» **作業指示 1**:
下の読解文から、「歌に替わって使われるのが主に」から「にも捨て難い魅力があります。」まで、両端を含めて一字一句そのまま書き写してください。

» **読解文**:
出来るだけ簡潔に、と考えていますが、この月も聴きどころ満載、小まめに切って繋げて行く積りです。
さて5月はロシアの巨匠、ユーリ・テミルカーノフ氏の登場です。定期は「お国もの」プロコフィエフとラフマニノフですね。この会では作品紹介の他に、楽器についても触れるべきでしょう。普段あまり登場しない楽器、コルネットとサキソフォンが聴けますからね。
冒頭、プロコフィエフの交響組曲「キージェ中尉」は映画音楽を組み直したもの、基本的なことはプログラムを見てください。
全部で5曲ありますが、架空の人物であるキージェ中尉に纏わる冠婚葬祭が中心です。最初が誕生、真ん中が結婚、最後が葬式。これに挟まれて「ロマンス」と「トロイカ」が置かれています。
ロマンスとトロイカには歌が入るのが本来ですが、オーケストラだけで演奏できる版があり、今回もこれによるのでしょう。
歌に替わって使われるのが主にサクソフォンですが、これは最後のラフマニノフでも登場します。言わば「サックス定期」の趣がありますね。この楽器についてはラフマニノフの項で扱うとして、ここではコルネットについて予習したいと思います。
コルネットは、この曲の冒頭と最後に登場?する他、真ん中の結婚式の音楽では主役を務めます。冒頭と最後は遠くで in distanza という指定がありますので、通常は舞台裏で演奏するようです。テミルカーノフがどのように扱うかも見どころでしょうか。
このコルネットは Cornet a pistons といって、近代フランス音楽とロシア音楽でよく使われます。
紛らわしいことにルネサンス期の管楽器にもコルネットと称するものがあり、こちらは混乱を避けるためか、Cornett と、tを重ねて綴ります。こちらは小さいホルンの意味で、16世紀が活躍の中心、モンテヴェルディが好んで使っていますね。
一方、ピストン付きコルネットは、19世紀に発明された金管楽器用のピストンをポストホルン(郵便配達人が合図用に使ったもの)に取り付けたものが起源だそうです。
音が滑らかで、自然倍音しか出せなかったトランペットの強力なライヴァルとして登場してきました。オーケストラで最初に使われたのは1829年、ロッシーニの歌劇「ウィリアム・テル」だそうです。有名どころではベルリオーズの幻想交響曲が挙げられるでしょう。
現在では、19世紀末にトランペットにもバルブが装着されるようになってトランペットに代わられますが、音のまろやかさはコルネット・ア・ピストンにも捨て難い魅力があります。
ということで、今日ではトランペット奏者がコルネットも吹くのがしきたりですね。読売日響は誰が担当するでしょうか。
プロコフィエフのキージェ中尉では、キージェの冠婚葬祭の主役のような形で扱われていますので、あるいはキージェその人を象徴するものと考えても良いかもしれません。これはあくまでも私観です。

» **作業用記録**:
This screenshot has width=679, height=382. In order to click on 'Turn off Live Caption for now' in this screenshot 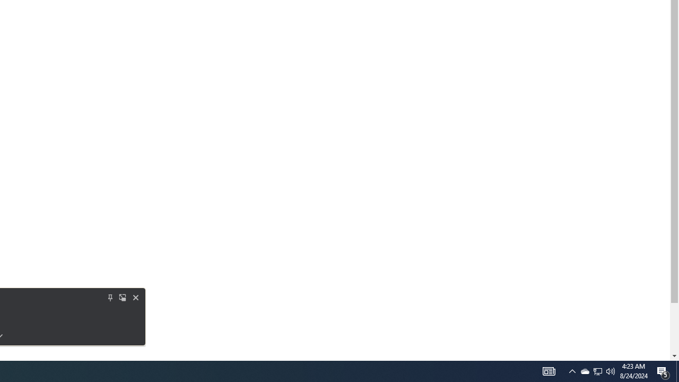, I will do `click(135, 297)`.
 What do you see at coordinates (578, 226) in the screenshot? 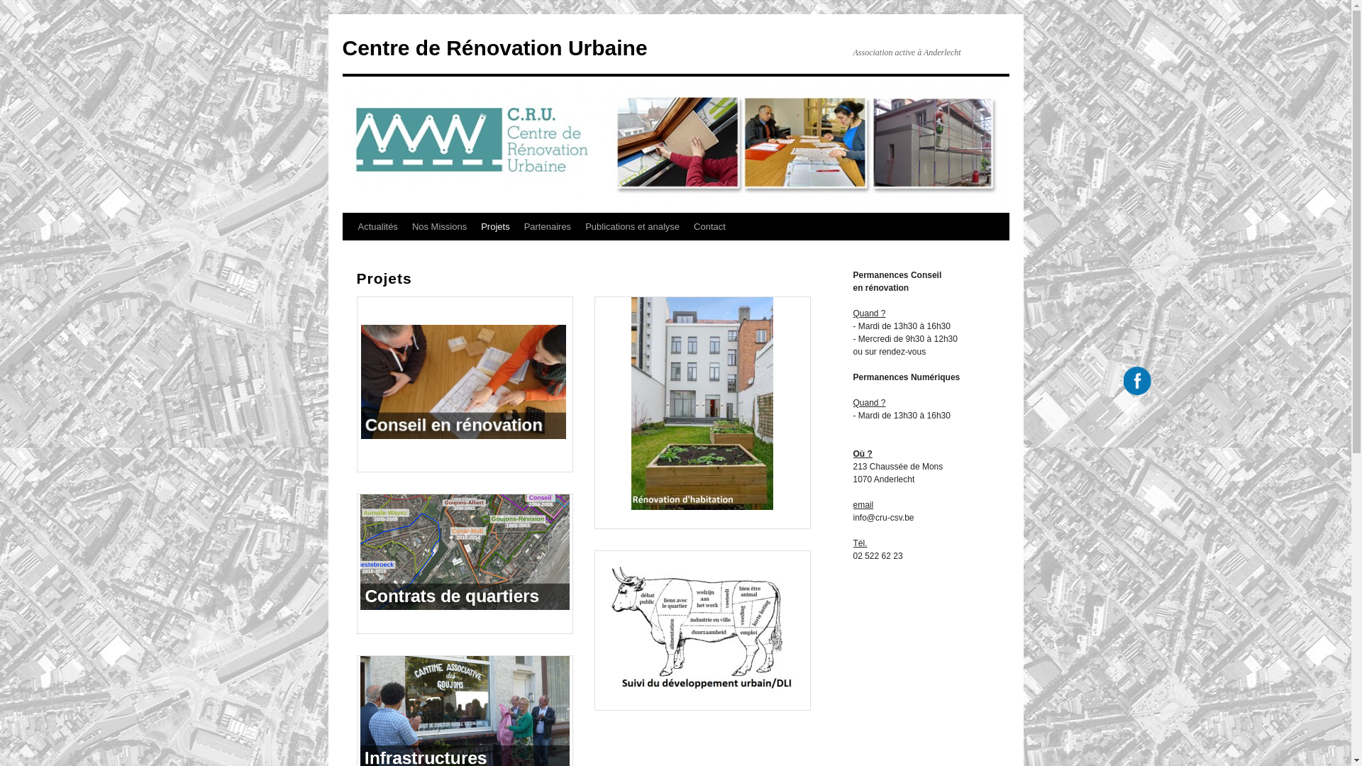
I see `'Publications et analyse'` at bounding box center [578, 226].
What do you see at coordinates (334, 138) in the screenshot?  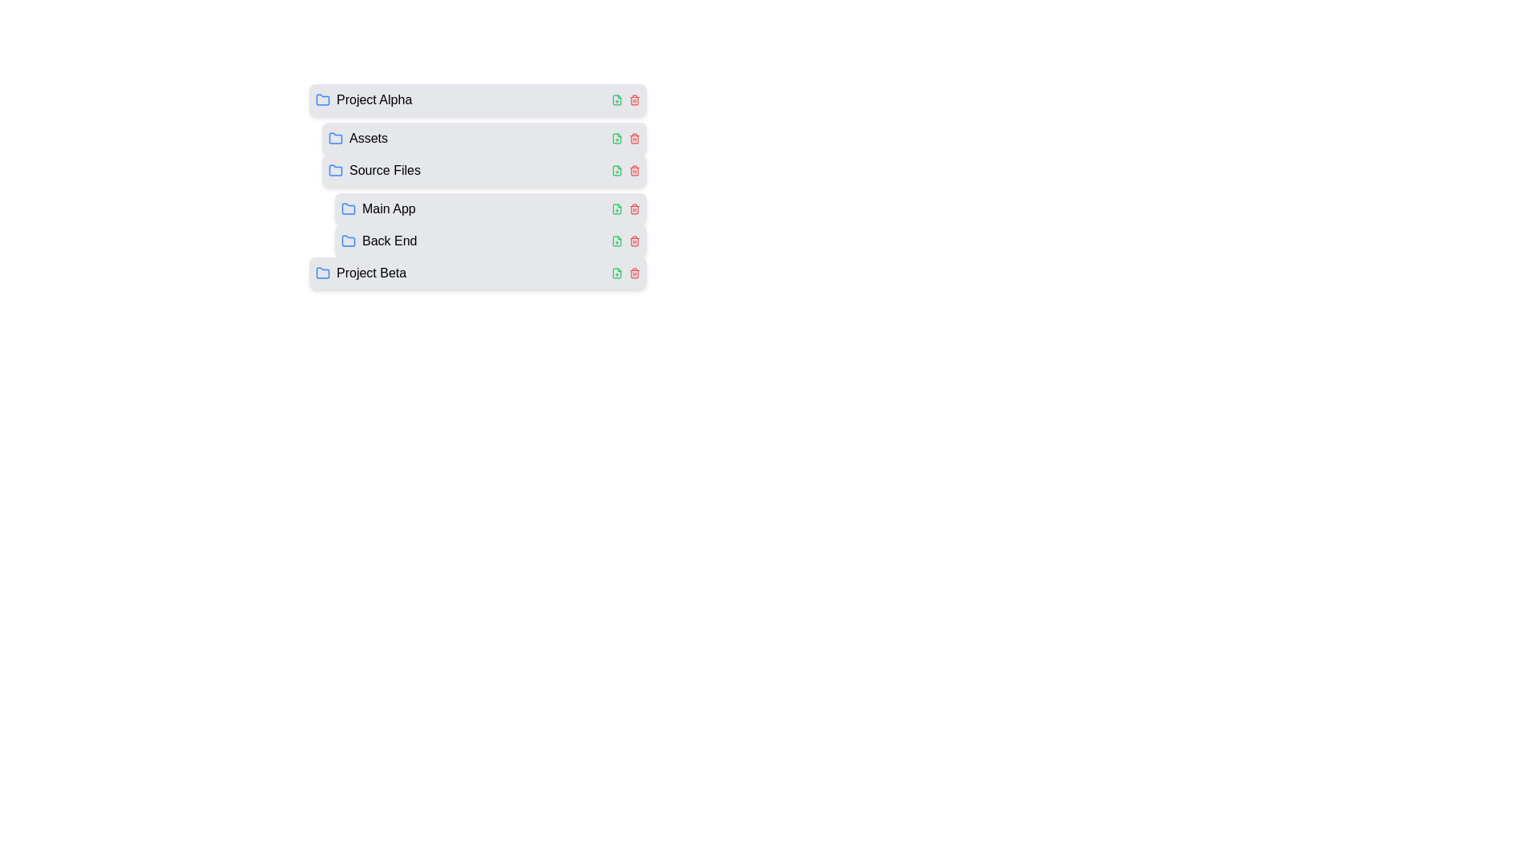 I see `the folder icon, which has a blue outline and rounded corners, located to the left of the 'Assets' text label, to interpret its visual representation` at bounding box center [334, 138].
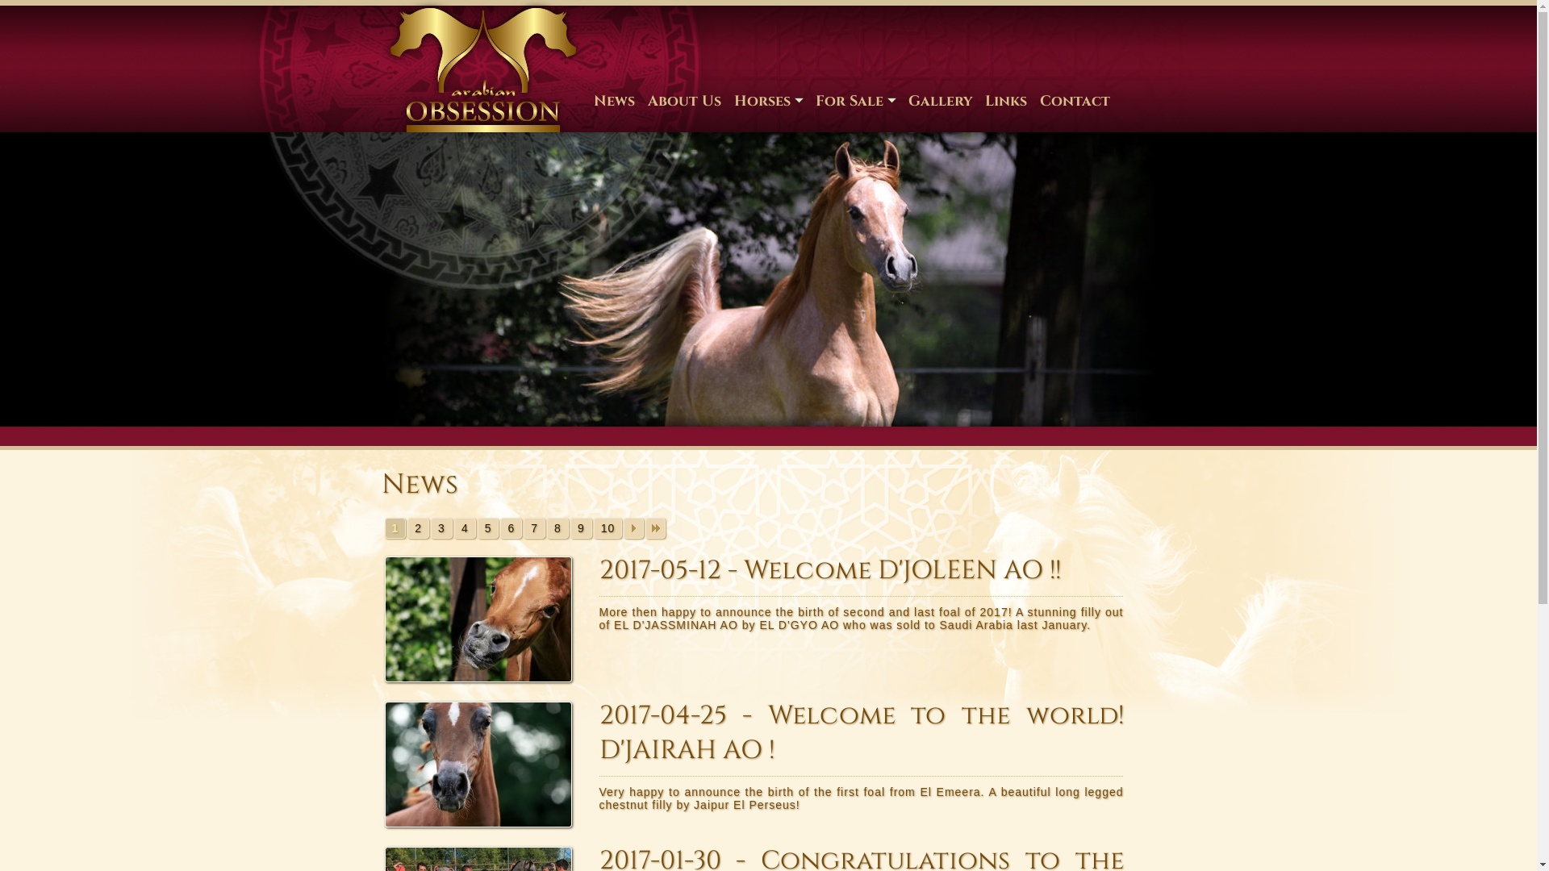 This screenshot has width=1549, height=871. What do you see at coordinates (382, 764) in the screenshot?
I see `'Welcome to the world! D'JAIRAH AO !'` at bounding box center [382, 764].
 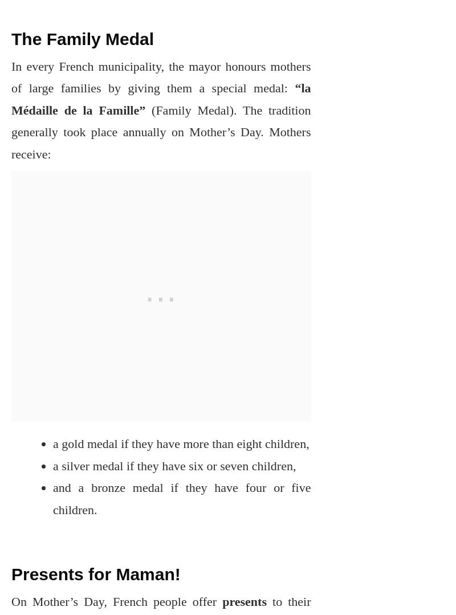 I want to click on 'On Mother’s Day, French people offer', so click(x=114, y=600).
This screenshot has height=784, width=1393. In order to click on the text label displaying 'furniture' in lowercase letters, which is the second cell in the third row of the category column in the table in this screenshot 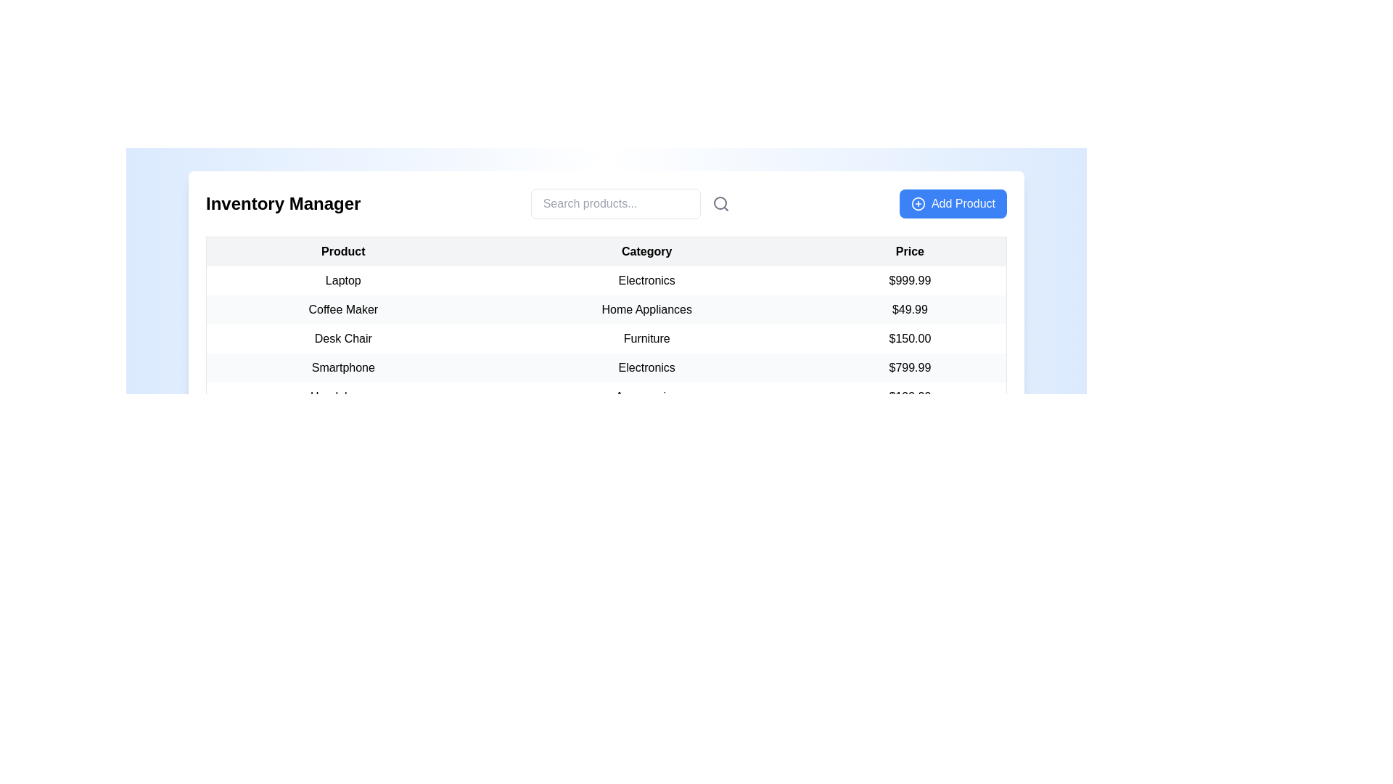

» **作業指示 2**:
上の記録のうち、「I want to click」を含む行から記録の最後の行までを、両端を含めてそのまま繰り返してください。その際、画像は回答に含めないでください。

» **回答全文 1**:
歌に替わって使われるのが主にサクソフォンですが、これは最後のラフマニノフでも登場します。言わば「サックス定期」の趣がありますね。この楽器についてはラフマニノフの項で扱うとして、ここではコルネットについて予習したいと思います。
コルネットは、この曲の冒頭と最後に登場?する他、真ん中の結婚式の音楽では主役を務めます。冒頭と最後は遠くで in distanza という指定がありますので、通常は舞台裏で演奏するようです。テミルカーノフがどのように扱うかも見どころでしょうか。
このコルネットは Cornet a pistons といって、近代フランス音楽とロシア音楽でよく使われます。
紛らわしいことにルネサンス期の管楽器にもコルネットと称するものがあり、こちらは混乱を避けるためか、Cornett と、tを重ねて綴ります。こちらは小さいホルンの意味で、16世紀が活躍の中心、モンテヴェルディが好んで使っていますね。
一方、ピストン付きコルネットは、19世紀に発明された金管楽器用のピストンをポストホルン(郵便配達人が合図用に使ったもの)に取り付けたものが起源だそうです。
音が滑らかで、自然倍音しか出せなかったトランペットの強力なライヴァルとして登場してきました。オーケストラで最初に使われたのは1829年、ロッシーニの歌劇「ウィリアム・テル」だそうです。有名どころではベルリオーズの幻想交響曲が挙げられるでしょう。
現在では、19世紀末にトランペットにもバルブが装着されるようになってトランペットに代わられますが、音のまろやかさはコルネット・ア・ピストンにも捨て難い魅力があります。

» **回答全文 2**:
  I want to click on 'On Mother’s Day, French people offer', so click(x=114, y=600).
This screenshot has height=784, width=1393. In order to click on the text label displaying 'furniture' in lowercase letters, which is the second cell in the third row of the category column in the table in this screenshot 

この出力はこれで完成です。